◆ INPUT DATA ◆
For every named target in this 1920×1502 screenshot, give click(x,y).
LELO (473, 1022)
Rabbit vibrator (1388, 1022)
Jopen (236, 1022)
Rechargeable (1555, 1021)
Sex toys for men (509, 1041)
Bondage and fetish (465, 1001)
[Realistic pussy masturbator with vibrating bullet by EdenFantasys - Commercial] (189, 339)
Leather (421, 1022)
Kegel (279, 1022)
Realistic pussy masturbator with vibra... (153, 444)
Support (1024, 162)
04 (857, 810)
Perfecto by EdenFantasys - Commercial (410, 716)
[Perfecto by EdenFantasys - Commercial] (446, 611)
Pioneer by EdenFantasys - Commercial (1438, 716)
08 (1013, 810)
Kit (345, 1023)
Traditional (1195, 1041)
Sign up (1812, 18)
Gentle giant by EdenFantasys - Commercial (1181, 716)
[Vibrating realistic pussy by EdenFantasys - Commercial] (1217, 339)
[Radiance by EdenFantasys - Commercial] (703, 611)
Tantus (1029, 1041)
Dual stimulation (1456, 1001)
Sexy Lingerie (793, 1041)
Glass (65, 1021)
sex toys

◆ WORK TO BE COMPLETED ◆
Exactly as they stand above, retype all of the records.

◆ WORKED SOLUTION ◆
For every named target in this 1920×1502 screenshot, give click(x,y).
LELO (473, 1022)
Rabbit vibrator (1388, 1022)
Jopen (236, 1022)
Rechargeable (1555, 1021)
Sex toys for men (509, 1041)
Bondage and fetish (465, 1001)
[Realistic pussy masturbator with vibrating bullet by EdenFantasys - Commercial] (189, 339)
Leather (421, 1022)
Kegel (279, 1022)
Realistic pussy masturbator with vibra... (153, 444)
Support (1024, 162)
04 (857, 810)
Perfecto by EdenFantasys - Commercial (410, 716)
[Perfecto by EdenFantasys - Commercial] (446, 611)
Pioneer by EdenFantasys - Commercial (1438, 716)
08 (1013, 810)
Kit (345, 1023)
Traditional (1195, 1041)
Sign up (1812, 18)
Gentle giant by EdenFantasys - Commercial (1181, 716)
[Vibrating realistic pussy by EdenFantasys - Commercial] (1217, 339)
[Radiance by EdenFantasys - Commercial] (703, 611)
Tantus (1029, 1041)
Dual stimulation (1456, 1001)
Sexy Lingerie (793, 1041)
Glass (65, 1021)
sex toys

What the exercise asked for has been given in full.